## Exercise goal
Please copy out every line of the data below, keeping each one unchanged.

⟨

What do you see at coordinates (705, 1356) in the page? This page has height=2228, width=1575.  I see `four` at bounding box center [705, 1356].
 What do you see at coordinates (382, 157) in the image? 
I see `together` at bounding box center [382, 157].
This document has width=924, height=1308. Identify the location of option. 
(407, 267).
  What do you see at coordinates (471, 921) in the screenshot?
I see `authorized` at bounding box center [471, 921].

⟩

## Complete response
What do you see at coordinates (705, 1356) in the page? This page has height=2228, width=1575.  I see `four` at bounding box center [705, 1356].
 What do you see at coordinates (382, 157) in the image? 
I see `together` at bounding box center [382, 157].
This document has width=924, height=1308. Identify the location of option. 
(407, 267).
  What do you see at coordinates (471, 921) in the screenshot?
I see `authorized` at bounding box center [471, 921].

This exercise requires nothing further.